EXCERPTED PASSAGE ->
'''
In the mid-1800’s, women in maternity wards were dying at a high rate of puerperal fever, also known as childbed fever. A physician named Ignaz Semmelweis, while working at a hospital in Vienna, Austria, noticed that women in the maternity ward that was staffed by male physicians died at a rate three times that of the ward staffed by female midwives.
Between deliveries, the male physicians would perform autopsies on cadavers. It turned out that they were transmitting germs from these cadavers to the women, causing the infections that were killing them. Semmelweis discovered that the problem could be dramatically reduced if the doctors disinfected their hands before returning to the maternity ward. He was unable to explain why it helped, but in 1847, he proposed that doctors start washing their hands. According to Wikipedia, “Despite various publications of results where hand washing reduced mortality to below 1%, Semmelweis’s observations conflicted with the established scientific and medical opinions of the time, and his ideas were rejected by the medical community.” It wasn’t until almost two decades later that his theory was proven correct, and new practices where implemented with great success.
'''
TASK REQUIREMENTS ->
A. Rewrite the passage on Ignaz Semmelweis starting with "Between deliveries, the" and going on through "with great success.", putting "corpses" in place of "cadavers".
B. According to the passage on Ignaz Semmelweis, in what year did he propose that doctors start washing their hands?

INFORMATION ->
'''
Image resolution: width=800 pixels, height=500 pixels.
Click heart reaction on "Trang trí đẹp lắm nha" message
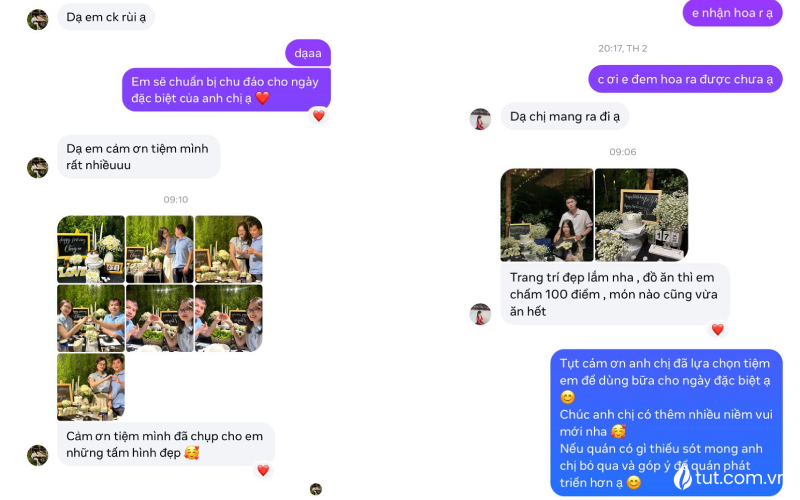718,330
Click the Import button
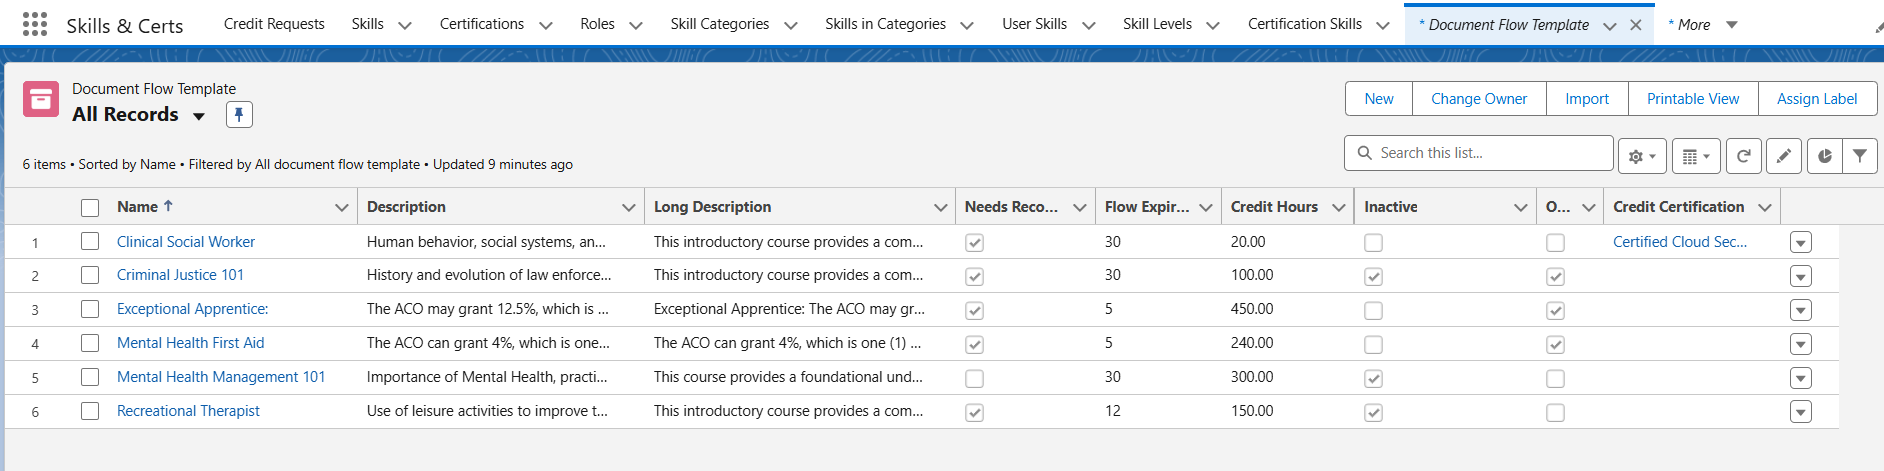 click(x=1586, y=99)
'''
RESULTS OF THE TASKS ->
A.
Between deliveries, the male physicians would perform autopsies on corpses. It turned out that they were transmitting germs from these corpses to the women, causing the infections that were killing them. Semmelweis discovered that the problem could be dramatically reduced if the doctors disinfected their hands before returning to the maternity ward. He was unable to explain why it helped, but in 1847, he proposed that doctors start washing their hands. According to Wikipedia, “Despite various publications of results where hand washing reduced mortality to below 1%, Semmelweis’s observations conflicted with the established scientific and medical opinions of the time, and his ideas were rejected by the medical community.” It wasn’t until almost two decades later that his theory was proven correct, and new practices where implemented with great success.

B. 1847